The drumbeat grew louder on Wednesday with addresses by several notable luminaries of the Christian Right. Moore told the conference that the sexual revolution had “created a culture obsessed with sex” that “celebrates casual sexuality, cohabitation, no-fault divorce, family redefinition and abortion rights as part of a sexual revolution that can tear down old patriarchal systems.”

But like other proponents of complementarity, Moore suggested that new sexual freedoms are actually damaging to women because they allow men to take advantage of them:

The Sexual Revolution is not liberation at all, but simply the imposition of a different sort of patriarchy. The Sexual Revolution empowers men to pursue a Darwinian fantasy of the predatory alpha-male, rooted in the values of power, prestige, and personal pleasure … We see the wreckage of sexuality as self-expression all around us, and we will see more yet.

In his address, Warren called on the church to continue to provide leadership in the fight against same-sex marriage:

The church cannot be salt and light in a crumbling culture if it caves in to the sexual revolution and fails to provide a counter-culture witness. It is a myth that we must give up Biblical truth on sexuality and marriage in order to evangelize.

The women speakers weren’t much better. Sr. M. Prudence Allen, who was recently appointed to the Vatican’s International Theological Commission, went JPII old-school, claiming that gender and sex ideology were “cancerous” and founded on “deceptive methods” that “distort the true equal dignity and difference of women and men.”

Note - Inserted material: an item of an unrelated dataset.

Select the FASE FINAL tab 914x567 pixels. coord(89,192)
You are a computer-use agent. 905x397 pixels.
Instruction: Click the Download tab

Despite the halo of Pope Francis’ presence, which seems to have a Jedi-mind-trick-like effect on the media, who see only puppies and unicorns when he’s around, the conference, which clearly had his imprimatur, was largely about the promotion of straight-up Christian patriarchy. The logical extrapolation of the speakers’ assertions, that women’s sexual liberation has been their downfall and the ruination of the family, is that only women’s sexual re-subjugation (through limits on access to abortion, contraception and divorce, and the shaming of nonmarital sex) will save the “traditional” family from gay people. Or something like that.